Build Status codecov Codacy Badge Maven Central Dependency Status License Language

fgbio

A set of tools to analyze genomic data.

Goals

There are many toolkits available for analyzing genomic data; fgbio does not aim to be all things to all people but is specifically focused on providing:

  • Robust, well-tested tools.
  • An easy to use command-line.
  • Documentation for each tool.
  • Tools not found anywhere else.
  • Open source development for the benefit of the community and our clients.

Building

Cloning the Repository

Git LFS is used to store large files used in testing fgbio. In order to compile and run tests it is necessary to install git lfs. To retrieve the large files either:

  1. Clone the repository after installing git lfs, or
  2. In a previously cloned repository run git lfs pull once

After initial setup regular git commands (e.g. pull, fetch, push) will also operate on large files and no special handling is needed.

To clone the repository: git clone https://github.com/fulcrumgenomics/fgbio.git

Running the build

fgbio is built using sbt.

Use sbt assembly to build an executable jar in target/scala-2.11/.
Tests may be run with sbt test. Java SE 8 is required.

Command line

java -jar target/scala-2.11/fgbio-0.1.3-SNAPSHOT.jar to see the commands supported. Use java -jar target/scala-2.11/fgbio-0.1.3-SNAPSHOT.jar <command> to see the help message for a particular command.

Include fgbio in your project

You can include fgbio in your project:

"com.fulcrumgenomics" %% "fgbio" % "0.1.3-SNAPSHOT"

Overview

Fgbio is a command line tool to perform bioinformatic genomic data analysis. The collection of tools within fgbio are used by our customers for both ad-hoc data analysis and within their production pipelines. These tools typically operate on read-level data (ex. FASTQ, SAM, or BAM) or variant-level data (ex. VCF or BCF). They range from simple tools to filter reads in a BAM file, to tools to compute consensus reads from reads with the same molecular index/tag. See the list of tools for more detail on the tools

List of tools

Below we highlight a few tools that you may find useful. Please see the help message for a full list of tools available. In no particular order ...
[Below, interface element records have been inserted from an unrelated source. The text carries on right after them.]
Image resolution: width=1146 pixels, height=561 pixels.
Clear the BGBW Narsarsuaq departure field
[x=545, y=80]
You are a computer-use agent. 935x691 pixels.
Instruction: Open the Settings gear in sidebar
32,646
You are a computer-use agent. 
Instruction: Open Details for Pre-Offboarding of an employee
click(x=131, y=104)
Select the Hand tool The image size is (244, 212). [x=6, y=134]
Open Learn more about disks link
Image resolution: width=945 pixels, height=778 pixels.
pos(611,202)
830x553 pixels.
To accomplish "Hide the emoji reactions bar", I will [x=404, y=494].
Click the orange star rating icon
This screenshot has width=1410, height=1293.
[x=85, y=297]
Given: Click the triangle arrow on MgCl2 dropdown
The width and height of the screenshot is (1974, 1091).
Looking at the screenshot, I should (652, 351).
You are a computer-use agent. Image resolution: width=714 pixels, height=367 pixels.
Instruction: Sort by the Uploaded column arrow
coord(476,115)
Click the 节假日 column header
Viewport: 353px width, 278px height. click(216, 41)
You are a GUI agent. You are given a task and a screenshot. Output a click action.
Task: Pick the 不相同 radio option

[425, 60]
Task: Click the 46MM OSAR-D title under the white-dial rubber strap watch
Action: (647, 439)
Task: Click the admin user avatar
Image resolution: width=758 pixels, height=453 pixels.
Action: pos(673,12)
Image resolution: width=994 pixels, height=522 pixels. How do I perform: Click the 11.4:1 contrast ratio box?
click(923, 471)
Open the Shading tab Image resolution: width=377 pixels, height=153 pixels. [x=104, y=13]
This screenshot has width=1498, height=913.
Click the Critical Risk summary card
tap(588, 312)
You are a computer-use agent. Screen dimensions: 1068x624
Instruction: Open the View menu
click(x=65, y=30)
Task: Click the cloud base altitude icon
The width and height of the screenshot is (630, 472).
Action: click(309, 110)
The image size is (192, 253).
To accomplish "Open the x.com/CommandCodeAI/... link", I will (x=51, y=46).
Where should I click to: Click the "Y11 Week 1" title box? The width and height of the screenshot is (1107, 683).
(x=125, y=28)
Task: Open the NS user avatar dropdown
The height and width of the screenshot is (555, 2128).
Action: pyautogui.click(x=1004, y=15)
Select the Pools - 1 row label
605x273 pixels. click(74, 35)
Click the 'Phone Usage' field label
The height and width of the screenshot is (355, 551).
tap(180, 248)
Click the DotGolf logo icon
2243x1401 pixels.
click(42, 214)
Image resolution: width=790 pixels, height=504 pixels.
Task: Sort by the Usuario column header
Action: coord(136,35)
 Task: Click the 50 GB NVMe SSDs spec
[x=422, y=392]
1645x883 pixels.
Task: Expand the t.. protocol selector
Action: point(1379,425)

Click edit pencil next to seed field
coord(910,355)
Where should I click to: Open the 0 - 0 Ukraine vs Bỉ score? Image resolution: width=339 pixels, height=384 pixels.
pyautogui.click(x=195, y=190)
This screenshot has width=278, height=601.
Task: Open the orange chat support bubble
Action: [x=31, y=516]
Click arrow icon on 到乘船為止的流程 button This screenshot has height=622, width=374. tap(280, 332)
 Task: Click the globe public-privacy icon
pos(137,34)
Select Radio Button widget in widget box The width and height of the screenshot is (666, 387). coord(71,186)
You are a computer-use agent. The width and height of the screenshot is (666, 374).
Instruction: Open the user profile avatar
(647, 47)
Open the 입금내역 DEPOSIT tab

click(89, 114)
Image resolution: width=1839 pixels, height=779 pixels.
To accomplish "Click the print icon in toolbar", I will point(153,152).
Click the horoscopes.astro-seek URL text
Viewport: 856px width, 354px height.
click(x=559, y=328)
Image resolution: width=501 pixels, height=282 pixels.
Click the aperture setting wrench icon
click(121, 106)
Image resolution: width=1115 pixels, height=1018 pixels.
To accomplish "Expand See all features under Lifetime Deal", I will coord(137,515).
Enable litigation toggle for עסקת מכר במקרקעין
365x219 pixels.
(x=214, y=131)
  • Tools to work with unique molecular tags/indexes (Umis).
    • Annotating/Extract Umis from read-level data: AnnotateBamWithUmis and ExtractUmisFromBam.
    • Tools to manipulate read-level data containing Umis: CallMolecularConsensusReads and GroupReadsByUmi
  • Tools to manipulate read-level data:
    • Filter read-level data: FilterBam.
    • Randomize the order of read-level data: RandomizeBam.
    • Update read-level metadata: SetMateInformation and UpdateReadGroups.
  • Miscellaneous tools:
    • Pick molecular indices (ex. sample barcodes, or molecular indexes): PickIlluminaIndices.
    • Convert the output of HAPCUT (a tool for phasing variants): HapCutToVcf.
    • Find technical or synthetic sequences in read-level data: FindTechnicalReads.
    • Assess phased variant calls: AssessPhasing.

Contributing

Contributions are welcome and encouraged. We will do our best to provide an initial response to any pull request or issue within one-week. For urgent matters, please contact us directly.

Authors

License

fgbio is open source software released under the MIT License.